Edu: Tem ao menos dois grandes perigos aí e ambos dizem respeito ao que será Rooney no vestiário se essa história se confirmar. Primeiro ele já é diferenciado porque ganha muito mais que os colegas - agora pode chegar a 300 mil libras por semana, de acordo com o Guardian. E, segundo, porque para o resto do elenco ele sempre será uma figura indefinida. Na hora da crise, de que lado estará Rooney, do time ou da instituição?
Carles: Entendi então que para você não é uma boa "solução", seja pelo poder excessivo a quem na verdade não faz parte da cadeia de mando da instituição ou pelo risco de quebrar o equilíbrio dentro do vestiário. Mesmo se tratando de um dos clube mais profissionais do mundo?
Edu: São até saudáveis essas tentativas de mudança de gestão de pessoal no futebol, pode ser um começo de algo interessante, mais transparente e que vai premiar o sujeito que cria vínculos com o clube - aquilo que já comentamos sobre o jogador-bandeira. Mas é terreno minado ainda, precisa ser uma providência gradual, não pode ser apenas um motivo de sedução para segurar o cara no clube.
Carles: Projetada essa situação ao nosso território, enquanto o Barça insiste em desmentir que a sua estrela Messi tenha voz e voto nas decisões esportivas do clube, no máximo rival, Florentino parece empenhado em cortar as asinhas de Casillas e Ramos. Você imagina o presi merengue consultando os capitães sobre a contratação de Bale, por exemplo - como parece ter acontecido em Manchester, antes da contratação do espanhol Mata - se já é difícil que ele consulte o próprio treinador...
Edu: Não tenho detalhes sobre a relação de Rooney com o United, mas imagino que seja parecida com a de Puyol com o Barça, ou Casillas, como você lembrou (talvez Raul fosse mais ainda). E também tenho restrições quanto ao nível de poder que esse líder recebe. Os mais novos sempre terão medo, essa é a verdade. Aliás, acho que um garoto que chegue ao Barça deve ter um certo receio em sequer se relacionar com Puyol ou Xavi. E assim em todos os grandes clubes.

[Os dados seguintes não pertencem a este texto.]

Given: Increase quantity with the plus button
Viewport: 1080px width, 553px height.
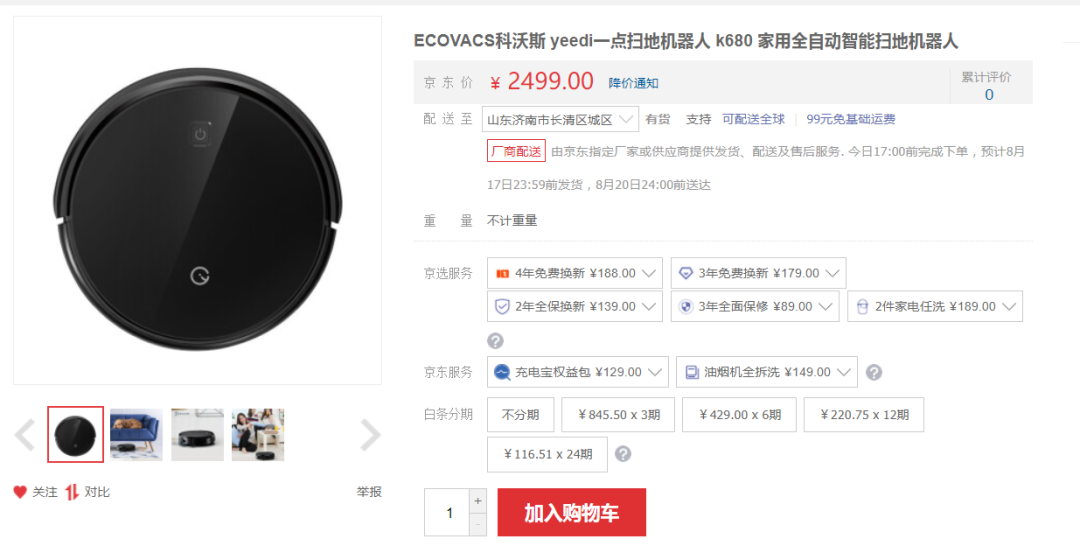Looking at the screenshot, I should pyautogui.click(x=478, y=501).
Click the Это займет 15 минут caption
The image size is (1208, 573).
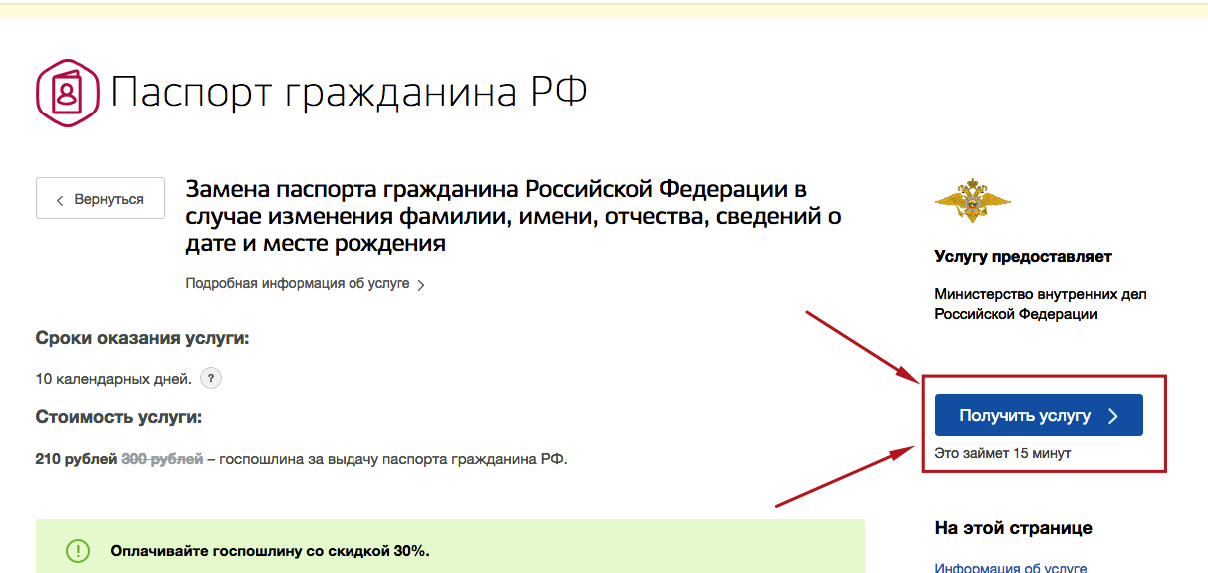click(1002, 453)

Carles: O papel reservado a Rooney, tenho a impressão, significa um passo adiante nesse processo de delegação de poder ao vestiário. Nos casos de Barça e Madrid é algo mais simbólico ou, pelo menos, menos oficial. Inevitavelmente haverá os que interpretarão essa situação como a consagração da figura do traíra ou do pelego a serviço da direção. Mas acho que tem até outra possibilidade, a de poder ser o início de uma conquista, uma espécie de representação de uma categoria que, afinal de contas, tem muitíssimo peso dentro da instituição e é decisiva no seu prestígio.
Edu: Pode ser, sim, concordo. Mas, como em toda a relação de confiança, a figura do traíra é clássica e inevitável, mais ainda nesse meio competitivo, em que celebridades convivem com operários diariamente, pelo bem e pelo mal. Qual será o real interesse de Rooney? Fazer história no Manchester como o jogador que por mais partidas defendeu a camisa do clube? Ou funcionar como um para-raios no vestiário, que pode ser tanto um líder de verdade, produtivo, quanto um moleque de recados? Talvez quando isso for mesmo uma conquista social, e não uma tentativa mesquinha de seduzir o jogador para convencê-lo a não se transferir para o rival, as coisas funcionem bem. Em princípio, duvido dessas boas intenções da 'Família Manchester'.
Carles: Principalmente considerando que isso seria inimaginável com o vovô Fergie na primeira linha de comando.
Edu: Pelo que a reportagem diz ele chegou a pedir maior 'protagonismo' nas entranhas do clube ao escocês mal humorado, quando era técnico, e ouviu uma resposta que tem a cara do vovô: "Trate de jogar futebol".
Carles: O que pode significar que o que David Moyes esteja buscando mesmo sejam algumas alianças estratégicas dentro do clube.
Edu: Pela colocação do time na tabela, anda precisando.